Bug 710528

Summary: use numa_zonelist_order=N by default
Product: Red Hat Enterprise Linux 6 Reporter: Luming Yu <luyu>
Component: kernelAssignee: Larry Woodman <lwoodman>
Status: CLOSED NOTABUG QA Contact: Red Hat Kernel QE team <kernel-qe>
Severity: unspecified Docs Contact:
Priority: unspecified    
Version: 6.1CC: bmarson, jburke, peterm
Target Milestone: rc   
Target Release: ---   
Hardware: Unspecified   
OS: Unspecified   
Whiteboard:
Fixed In Version: Doc Type: Bug Fix
Doc Text:
Story Points: ---
Clone Of: Environment:
Last Closed: 2011-07-25 13:37:28 UTC Type: ---
Regression: --- Mount Type: ---
Documentation: --- CRM:
Verified Versions: Category: ---
oVirt Team: --- RHEL 7.3 requirements from Atomic Host:
Cloudforms Team: --- Target Upstream Version:

Description Luming Yu 2011-06-03 15:49:05 UTC
Description of problem:
 "RHEL6.1 allocator tries to preserve free pages in DMA32 memory zone, which only exist on numa0 node.This is a 3 GB region (accessible by 32-bit PCIe devices), and on SNB system with the discussed issue has 681628 free pages = 2660 MB. These pages stay untouched until numa1 is exchausted.

__STATED EXERCISE 1__.
Convert the rows from the line with "I will pos(403,468)." up to and including the line with "click(705, 528)" into a numbered list, omitting blank lines.

__DATA FOR PROCESSING__.
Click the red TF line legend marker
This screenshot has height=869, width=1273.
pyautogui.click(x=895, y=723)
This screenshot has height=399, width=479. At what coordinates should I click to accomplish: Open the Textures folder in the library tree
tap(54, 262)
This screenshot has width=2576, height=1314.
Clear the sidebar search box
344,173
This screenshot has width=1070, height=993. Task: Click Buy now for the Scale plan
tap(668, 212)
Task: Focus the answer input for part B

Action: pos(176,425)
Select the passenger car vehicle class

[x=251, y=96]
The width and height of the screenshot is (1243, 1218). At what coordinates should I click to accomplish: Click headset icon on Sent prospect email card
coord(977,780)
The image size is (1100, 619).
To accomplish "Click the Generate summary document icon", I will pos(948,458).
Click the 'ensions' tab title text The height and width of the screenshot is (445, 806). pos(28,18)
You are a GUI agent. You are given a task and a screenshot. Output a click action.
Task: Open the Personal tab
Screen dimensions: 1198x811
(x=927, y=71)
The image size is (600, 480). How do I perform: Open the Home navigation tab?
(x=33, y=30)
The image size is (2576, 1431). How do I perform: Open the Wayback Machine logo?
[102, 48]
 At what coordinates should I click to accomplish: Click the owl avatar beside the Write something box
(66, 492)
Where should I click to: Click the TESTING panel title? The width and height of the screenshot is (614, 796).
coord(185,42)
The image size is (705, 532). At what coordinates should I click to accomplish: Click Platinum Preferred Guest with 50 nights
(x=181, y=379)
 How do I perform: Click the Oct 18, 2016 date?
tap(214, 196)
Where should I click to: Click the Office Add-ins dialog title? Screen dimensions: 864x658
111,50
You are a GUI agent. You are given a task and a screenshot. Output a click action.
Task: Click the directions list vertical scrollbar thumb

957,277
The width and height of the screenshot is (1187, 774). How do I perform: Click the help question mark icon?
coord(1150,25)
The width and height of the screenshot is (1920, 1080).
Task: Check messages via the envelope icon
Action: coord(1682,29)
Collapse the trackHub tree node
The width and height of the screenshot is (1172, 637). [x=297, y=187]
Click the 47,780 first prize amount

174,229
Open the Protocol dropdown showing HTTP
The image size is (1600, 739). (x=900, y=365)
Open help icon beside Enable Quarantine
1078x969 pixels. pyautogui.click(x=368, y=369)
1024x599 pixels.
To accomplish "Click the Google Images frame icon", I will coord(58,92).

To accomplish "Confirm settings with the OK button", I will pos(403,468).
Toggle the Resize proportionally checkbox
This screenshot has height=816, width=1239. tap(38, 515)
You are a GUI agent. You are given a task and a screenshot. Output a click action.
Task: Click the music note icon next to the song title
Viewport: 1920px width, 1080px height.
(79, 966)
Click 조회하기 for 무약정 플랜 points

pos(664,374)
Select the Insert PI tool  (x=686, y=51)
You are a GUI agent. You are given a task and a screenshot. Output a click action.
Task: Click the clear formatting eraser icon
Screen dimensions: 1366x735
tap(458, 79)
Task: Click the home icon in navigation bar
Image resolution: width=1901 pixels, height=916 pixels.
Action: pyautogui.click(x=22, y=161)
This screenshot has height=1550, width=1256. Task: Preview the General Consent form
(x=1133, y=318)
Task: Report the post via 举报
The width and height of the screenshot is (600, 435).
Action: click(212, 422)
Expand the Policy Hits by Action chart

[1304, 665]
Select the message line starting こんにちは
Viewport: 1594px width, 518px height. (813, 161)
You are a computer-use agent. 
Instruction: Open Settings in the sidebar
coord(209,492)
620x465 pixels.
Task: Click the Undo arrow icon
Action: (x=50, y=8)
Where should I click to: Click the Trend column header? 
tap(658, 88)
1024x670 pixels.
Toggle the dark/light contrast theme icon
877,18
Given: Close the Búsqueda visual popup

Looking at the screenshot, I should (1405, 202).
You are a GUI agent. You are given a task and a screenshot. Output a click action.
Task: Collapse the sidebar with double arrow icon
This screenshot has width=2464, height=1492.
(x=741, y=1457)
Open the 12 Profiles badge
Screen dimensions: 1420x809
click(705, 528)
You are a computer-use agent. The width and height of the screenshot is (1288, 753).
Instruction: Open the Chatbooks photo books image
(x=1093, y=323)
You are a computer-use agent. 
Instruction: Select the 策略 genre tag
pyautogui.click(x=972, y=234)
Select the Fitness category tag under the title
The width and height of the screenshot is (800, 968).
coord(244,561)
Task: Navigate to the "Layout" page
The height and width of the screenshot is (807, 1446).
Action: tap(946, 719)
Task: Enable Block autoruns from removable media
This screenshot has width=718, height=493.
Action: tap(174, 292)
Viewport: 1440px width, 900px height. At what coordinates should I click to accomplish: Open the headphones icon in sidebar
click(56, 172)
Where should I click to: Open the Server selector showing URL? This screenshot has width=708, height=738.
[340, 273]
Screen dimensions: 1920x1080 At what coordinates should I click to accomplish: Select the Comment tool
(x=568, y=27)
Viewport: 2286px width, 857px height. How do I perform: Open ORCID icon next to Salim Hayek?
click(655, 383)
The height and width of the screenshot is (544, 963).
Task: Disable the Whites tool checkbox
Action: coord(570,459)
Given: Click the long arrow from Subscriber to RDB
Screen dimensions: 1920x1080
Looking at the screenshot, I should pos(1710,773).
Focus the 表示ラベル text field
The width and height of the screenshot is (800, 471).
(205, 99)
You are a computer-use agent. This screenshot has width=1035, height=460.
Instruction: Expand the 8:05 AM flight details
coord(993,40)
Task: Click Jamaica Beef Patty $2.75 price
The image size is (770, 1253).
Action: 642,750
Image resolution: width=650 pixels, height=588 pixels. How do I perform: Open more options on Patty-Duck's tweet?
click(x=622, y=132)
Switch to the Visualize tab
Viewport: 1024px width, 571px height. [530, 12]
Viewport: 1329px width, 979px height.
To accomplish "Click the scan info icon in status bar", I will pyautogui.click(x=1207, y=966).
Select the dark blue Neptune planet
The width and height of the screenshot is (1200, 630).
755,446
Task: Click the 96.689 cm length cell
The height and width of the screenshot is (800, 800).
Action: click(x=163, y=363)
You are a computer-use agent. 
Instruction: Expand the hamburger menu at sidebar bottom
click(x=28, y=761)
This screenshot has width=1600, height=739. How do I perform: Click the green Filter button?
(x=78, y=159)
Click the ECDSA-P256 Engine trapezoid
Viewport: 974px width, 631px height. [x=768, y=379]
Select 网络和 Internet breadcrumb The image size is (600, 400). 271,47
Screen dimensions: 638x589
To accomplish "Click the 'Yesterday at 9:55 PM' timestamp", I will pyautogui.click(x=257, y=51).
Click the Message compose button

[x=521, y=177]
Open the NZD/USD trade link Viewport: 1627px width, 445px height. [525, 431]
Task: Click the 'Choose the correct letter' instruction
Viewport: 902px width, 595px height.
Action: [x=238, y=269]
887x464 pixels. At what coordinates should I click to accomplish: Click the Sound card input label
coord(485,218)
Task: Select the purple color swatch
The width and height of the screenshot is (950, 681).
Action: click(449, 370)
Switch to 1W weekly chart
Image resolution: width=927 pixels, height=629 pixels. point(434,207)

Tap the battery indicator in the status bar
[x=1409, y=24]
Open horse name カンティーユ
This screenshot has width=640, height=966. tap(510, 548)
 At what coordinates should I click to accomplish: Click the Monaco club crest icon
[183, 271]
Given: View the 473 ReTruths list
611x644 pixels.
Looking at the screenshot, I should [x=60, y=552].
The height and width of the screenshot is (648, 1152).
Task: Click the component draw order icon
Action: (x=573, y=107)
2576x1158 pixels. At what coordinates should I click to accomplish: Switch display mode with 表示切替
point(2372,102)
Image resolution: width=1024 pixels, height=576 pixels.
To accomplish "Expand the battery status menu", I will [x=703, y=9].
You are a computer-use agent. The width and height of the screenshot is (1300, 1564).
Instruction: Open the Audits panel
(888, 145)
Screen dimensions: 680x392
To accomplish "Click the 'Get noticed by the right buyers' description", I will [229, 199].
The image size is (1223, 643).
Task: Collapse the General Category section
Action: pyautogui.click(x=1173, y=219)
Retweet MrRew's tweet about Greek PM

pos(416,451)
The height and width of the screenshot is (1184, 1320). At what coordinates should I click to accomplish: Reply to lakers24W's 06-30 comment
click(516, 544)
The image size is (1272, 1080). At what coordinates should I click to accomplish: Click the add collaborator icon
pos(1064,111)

__STATED EXERCISE 2__.
List every username given in the CC field of the bug report.

__FINISHED ANSWER 1__.
1. To accomplish "Confirm settings with the OK button", I will pos(403,468).
2. Toggle the Resize proportionally checkbox
3. This screenshot has height=816, width=1239. tap(38, 515)
4. You are a GUI agent. You are given a task and a screenshot. Output a click action.
5. Task: Click the music note icon next to the song title
6. Viewport: 1920px width, 1080px height.
7. (79, 966)
8. Click 조회하기 for 무약정 플랜 points
9. pos(664,374)
10. Select the Insert PI tool  (x=686, y=51)
11. You are a GUI agent. You are given a task and a screenshot. Output a click action.
12. Task: Click the clear formatting eraser icon
13. Screen dimensions: 1366x735
14. tap(458, 79)
15. Task: Click the home icon in navigation bar
16. Image resolution: width=1901 pixels, height=916 pixels.
17. Action: pyautogui.click(x=22, y=161)
18. This screenshot has height=1550, width=1256. Task: Preview the General Consent form
19. (x=1133, y=318)
20. Task: Report the post via 举报
21. The width and height of the screenshot is (600, 435).
22. Action: click(212, 422)
23. Expand the Policy Hits by Action chart
24. [1304, 665]
25. Select the message line starting こんにちは
26. Viewport: 1594px width, 518px height. (813, 161)
27. You are a computer-use agent. 
28. Instruction: Open Settings in the sidebar
29. coord(209,492)
30. 620x465 pixels.
31. Task: Click the Undo arrow icon
32. Action: (x=50, y=8)
33. Where should I click to: Click the Trend column header? 
34. tap(658, 88)
35. 1024x670 pixels.
36. Toggle the dark/light contrast theme icon
37. 877,18
38. Given: Close the Búsqueda visual popup
39. Looking at the screenshot, I should (1405, 202).
40. You are a GUI agent. You are given a task and a screenshot. Output a click action.
41. Task: Collapse the sidebar with double arrow icon
42. This screenshot has width=2464, height=1492.
43. (x=741, y=1457)
44. Open the 12 Profiles badge
45. Screen dimensions: 1420x809
46. click(705, 528)

__FINISHED ANSWER 2__.
bmarson, jburke, peterm